* [Information supplied]
..........

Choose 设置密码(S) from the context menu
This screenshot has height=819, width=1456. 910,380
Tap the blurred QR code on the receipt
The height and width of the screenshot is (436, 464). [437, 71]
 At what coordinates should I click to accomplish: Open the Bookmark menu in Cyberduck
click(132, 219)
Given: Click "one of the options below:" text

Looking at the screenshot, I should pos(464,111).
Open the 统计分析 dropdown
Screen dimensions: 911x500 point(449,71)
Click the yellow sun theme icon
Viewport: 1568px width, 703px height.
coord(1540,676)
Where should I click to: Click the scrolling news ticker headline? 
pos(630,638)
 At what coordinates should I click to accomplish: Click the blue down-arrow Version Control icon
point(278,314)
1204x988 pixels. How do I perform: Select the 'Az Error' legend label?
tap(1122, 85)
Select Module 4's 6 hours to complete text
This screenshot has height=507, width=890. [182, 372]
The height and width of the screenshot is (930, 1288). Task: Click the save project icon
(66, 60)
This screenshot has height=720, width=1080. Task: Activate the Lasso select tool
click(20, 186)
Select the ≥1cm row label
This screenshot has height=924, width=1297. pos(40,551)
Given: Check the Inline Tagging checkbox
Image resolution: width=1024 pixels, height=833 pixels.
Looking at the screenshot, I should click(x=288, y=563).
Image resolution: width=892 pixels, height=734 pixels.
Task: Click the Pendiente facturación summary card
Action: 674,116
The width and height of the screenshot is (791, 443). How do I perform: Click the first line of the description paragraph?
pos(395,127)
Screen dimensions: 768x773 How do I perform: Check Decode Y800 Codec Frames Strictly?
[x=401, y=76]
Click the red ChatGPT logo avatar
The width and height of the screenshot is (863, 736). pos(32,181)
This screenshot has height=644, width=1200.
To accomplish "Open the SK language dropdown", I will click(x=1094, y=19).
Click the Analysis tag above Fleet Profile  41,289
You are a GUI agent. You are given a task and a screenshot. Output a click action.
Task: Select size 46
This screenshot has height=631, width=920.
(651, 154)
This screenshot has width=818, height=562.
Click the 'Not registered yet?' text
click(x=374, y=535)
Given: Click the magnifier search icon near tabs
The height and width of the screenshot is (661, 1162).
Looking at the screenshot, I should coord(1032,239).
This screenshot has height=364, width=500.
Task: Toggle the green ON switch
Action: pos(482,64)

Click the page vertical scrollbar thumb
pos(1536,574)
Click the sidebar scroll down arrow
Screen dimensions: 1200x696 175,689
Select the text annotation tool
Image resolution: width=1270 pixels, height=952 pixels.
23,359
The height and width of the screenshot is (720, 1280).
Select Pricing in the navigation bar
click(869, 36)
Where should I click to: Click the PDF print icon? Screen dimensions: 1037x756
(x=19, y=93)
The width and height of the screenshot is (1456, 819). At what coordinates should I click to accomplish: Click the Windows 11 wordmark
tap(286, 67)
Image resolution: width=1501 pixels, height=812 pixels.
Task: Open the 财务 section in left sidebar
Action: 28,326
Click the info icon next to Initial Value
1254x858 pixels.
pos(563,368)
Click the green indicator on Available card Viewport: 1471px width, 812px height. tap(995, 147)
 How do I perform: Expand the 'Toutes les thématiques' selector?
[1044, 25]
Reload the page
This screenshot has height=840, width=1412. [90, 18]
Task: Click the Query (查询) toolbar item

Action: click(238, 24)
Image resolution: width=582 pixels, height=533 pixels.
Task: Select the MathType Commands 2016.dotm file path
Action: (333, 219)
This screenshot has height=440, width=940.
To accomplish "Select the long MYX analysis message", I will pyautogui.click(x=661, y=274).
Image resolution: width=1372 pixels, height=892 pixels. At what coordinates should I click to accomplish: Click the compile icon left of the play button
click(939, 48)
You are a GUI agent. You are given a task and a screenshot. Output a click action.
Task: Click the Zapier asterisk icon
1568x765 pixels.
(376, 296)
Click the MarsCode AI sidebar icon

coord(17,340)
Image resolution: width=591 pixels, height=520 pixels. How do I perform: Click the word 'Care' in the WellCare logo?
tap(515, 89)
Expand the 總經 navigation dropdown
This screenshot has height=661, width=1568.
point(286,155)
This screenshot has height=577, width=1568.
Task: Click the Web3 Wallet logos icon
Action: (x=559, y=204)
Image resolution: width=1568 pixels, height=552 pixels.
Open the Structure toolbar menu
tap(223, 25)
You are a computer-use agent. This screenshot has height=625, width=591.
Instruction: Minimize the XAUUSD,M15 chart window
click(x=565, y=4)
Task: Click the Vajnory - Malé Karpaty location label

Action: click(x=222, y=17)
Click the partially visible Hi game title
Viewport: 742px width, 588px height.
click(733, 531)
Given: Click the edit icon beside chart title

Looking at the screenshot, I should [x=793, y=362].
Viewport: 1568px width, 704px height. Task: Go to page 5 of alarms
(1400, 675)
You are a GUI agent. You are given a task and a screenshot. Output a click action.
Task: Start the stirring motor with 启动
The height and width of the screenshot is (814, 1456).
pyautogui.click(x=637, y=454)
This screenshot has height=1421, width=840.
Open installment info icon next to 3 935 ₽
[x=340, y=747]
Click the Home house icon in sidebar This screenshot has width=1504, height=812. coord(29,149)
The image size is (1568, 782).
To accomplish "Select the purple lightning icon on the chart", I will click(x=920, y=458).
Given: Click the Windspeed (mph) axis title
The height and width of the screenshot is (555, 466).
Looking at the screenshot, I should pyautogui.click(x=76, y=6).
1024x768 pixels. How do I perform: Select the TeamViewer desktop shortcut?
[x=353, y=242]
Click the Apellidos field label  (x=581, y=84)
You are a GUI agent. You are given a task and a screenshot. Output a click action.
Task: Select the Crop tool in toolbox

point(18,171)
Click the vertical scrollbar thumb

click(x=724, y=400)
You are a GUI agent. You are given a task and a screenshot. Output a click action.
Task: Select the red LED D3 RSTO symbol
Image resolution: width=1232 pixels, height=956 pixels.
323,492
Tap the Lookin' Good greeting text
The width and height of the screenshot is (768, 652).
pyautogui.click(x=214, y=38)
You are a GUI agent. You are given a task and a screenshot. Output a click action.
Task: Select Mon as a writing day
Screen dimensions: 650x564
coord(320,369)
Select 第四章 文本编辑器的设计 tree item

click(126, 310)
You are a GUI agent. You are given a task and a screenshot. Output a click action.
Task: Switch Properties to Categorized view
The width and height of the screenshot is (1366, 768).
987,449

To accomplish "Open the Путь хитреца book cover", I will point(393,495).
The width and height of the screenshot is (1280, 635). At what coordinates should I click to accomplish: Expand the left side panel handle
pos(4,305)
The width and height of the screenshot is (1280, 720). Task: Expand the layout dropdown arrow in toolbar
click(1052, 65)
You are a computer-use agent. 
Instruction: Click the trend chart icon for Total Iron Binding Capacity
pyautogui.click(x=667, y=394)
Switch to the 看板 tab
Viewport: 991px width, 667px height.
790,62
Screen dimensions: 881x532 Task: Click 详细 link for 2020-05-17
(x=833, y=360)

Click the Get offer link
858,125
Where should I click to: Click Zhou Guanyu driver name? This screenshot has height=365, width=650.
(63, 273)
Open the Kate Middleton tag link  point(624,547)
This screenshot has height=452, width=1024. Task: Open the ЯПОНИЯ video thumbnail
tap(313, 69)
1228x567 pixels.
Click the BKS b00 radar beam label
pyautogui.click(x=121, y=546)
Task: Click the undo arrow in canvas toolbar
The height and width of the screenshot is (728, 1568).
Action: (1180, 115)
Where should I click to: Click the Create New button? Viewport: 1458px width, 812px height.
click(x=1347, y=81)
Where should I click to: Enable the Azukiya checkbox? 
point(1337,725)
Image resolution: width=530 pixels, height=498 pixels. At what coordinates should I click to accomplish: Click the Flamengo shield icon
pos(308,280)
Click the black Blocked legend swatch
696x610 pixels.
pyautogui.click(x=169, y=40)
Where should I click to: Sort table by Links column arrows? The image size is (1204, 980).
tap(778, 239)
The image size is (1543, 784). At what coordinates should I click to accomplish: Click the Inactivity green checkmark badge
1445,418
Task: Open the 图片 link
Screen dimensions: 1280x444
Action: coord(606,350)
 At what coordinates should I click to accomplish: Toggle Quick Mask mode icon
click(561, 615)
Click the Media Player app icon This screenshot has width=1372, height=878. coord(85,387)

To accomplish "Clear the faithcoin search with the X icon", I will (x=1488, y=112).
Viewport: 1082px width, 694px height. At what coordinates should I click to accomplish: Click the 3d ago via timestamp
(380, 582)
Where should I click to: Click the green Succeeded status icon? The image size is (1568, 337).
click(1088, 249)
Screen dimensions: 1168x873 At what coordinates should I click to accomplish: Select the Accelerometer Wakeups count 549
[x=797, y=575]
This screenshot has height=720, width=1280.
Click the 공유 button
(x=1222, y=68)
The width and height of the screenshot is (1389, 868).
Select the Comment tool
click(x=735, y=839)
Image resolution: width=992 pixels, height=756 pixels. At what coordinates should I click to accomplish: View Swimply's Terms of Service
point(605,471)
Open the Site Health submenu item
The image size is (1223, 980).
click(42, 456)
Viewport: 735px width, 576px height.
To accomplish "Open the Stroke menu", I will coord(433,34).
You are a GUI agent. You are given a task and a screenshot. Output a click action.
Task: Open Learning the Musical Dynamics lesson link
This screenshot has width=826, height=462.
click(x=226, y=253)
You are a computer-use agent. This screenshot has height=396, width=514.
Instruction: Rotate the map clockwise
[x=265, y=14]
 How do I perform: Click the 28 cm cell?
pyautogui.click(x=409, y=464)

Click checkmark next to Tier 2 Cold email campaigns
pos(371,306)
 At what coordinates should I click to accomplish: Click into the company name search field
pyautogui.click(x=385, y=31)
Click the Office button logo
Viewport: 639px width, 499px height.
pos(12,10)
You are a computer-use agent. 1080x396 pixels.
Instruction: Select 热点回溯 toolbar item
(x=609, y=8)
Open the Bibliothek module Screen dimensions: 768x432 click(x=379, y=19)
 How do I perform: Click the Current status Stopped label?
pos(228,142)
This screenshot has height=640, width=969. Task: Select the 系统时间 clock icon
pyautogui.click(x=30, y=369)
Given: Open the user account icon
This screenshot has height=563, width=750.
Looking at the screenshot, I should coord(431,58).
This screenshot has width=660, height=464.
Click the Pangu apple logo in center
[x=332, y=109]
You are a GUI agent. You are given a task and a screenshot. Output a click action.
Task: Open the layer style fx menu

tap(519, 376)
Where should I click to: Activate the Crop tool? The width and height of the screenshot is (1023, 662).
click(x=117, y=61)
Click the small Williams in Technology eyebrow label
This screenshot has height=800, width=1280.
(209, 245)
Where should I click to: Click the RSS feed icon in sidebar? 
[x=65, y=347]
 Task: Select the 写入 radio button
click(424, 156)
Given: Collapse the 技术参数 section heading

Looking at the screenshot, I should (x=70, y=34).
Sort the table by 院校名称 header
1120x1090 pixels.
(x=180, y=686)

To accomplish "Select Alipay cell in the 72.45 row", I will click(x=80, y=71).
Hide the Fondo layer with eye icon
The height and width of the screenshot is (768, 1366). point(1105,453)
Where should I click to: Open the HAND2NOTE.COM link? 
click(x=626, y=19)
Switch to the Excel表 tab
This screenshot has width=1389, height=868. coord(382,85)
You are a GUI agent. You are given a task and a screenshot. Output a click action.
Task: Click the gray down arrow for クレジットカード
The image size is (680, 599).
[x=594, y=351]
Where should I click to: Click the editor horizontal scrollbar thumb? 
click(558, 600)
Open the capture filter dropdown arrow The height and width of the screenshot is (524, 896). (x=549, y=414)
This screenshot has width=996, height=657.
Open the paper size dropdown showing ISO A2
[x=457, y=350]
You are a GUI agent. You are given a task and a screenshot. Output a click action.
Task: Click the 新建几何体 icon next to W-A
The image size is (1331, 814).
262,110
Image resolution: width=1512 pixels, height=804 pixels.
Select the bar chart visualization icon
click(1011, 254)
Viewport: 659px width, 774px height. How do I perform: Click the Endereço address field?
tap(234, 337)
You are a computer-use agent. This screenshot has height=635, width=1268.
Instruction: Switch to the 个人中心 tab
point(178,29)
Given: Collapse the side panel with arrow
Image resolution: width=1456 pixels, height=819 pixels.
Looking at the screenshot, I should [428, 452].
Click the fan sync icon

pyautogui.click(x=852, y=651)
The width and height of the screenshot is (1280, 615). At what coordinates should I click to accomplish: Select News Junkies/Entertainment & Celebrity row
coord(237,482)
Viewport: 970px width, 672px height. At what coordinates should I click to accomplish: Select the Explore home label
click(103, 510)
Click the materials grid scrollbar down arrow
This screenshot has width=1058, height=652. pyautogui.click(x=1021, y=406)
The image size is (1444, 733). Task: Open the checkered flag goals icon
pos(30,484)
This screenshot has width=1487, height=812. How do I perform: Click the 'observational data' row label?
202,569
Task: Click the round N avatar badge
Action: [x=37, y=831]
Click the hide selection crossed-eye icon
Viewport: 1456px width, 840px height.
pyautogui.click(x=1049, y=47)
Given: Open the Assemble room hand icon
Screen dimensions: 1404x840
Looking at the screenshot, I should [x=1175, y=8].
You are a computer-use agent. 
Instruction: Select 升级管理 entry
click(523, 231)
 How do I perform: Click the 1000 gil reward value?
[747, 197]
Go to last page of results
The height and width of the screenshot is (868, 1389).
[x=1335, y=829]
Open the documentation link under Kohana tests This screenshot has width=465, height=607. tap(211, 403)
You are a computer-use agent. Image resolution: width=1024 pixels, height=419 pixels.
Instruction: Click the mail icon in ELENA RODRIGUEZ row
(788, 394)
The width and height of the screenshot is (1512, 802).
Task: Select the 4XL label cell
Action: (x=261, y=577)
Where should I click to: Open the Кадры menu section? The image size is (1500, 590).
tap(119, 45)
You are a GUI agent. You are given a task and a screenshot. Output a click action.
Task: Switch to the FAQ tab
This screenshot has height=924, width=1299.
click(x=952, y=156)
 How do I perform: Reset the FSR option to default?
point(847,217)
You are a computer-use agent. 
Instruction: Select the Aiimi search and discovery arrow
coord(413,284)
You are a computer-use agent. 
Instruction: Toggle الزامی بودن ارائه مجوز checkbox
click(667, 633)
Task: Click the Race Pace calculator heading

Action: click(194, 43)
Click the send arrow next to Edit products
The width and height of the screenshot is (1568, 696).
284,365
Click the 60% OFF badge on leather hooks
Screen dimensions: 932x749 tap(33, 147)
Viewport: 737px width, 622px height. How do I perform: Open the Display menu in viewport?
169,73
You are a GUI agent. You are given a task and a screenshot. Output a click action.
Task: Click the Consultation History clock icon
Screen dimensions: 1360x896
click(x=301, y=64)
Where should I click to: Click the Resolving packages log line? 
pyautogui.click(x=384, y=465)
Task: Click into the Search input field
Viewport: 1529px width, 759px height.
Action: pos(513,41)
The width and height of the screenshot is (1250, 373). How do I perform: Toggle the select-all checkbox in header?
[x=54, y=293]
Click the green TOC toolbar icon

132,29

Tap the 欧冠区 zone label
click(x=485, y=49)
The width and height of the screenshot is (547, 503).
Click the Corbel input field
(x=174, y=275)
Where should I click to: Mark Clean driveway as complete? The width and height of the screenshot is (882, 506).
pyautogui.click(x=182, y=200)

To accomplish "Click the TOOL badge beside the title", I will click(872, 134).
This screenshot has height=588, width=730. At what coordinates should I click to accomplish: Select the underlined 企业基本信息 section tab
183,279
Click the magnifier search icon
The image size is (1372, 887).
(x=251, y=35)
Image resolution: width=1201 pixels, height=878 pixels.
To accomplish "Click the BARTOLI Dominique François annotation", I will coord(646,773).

..........

* [Task directions]
Return, verbatim, every line of the listing from its first line down to the line containing "The height and width of the screenshot is (436, 464).", including both of those lines.

* [Task solution]
Choose 设置密码(S) from the context menu
This screenshot has height=819, width=1456. 910,380
Tap the blurred QR code on the receipt
The height and width of the screenshot is (436, 464). [437, 71]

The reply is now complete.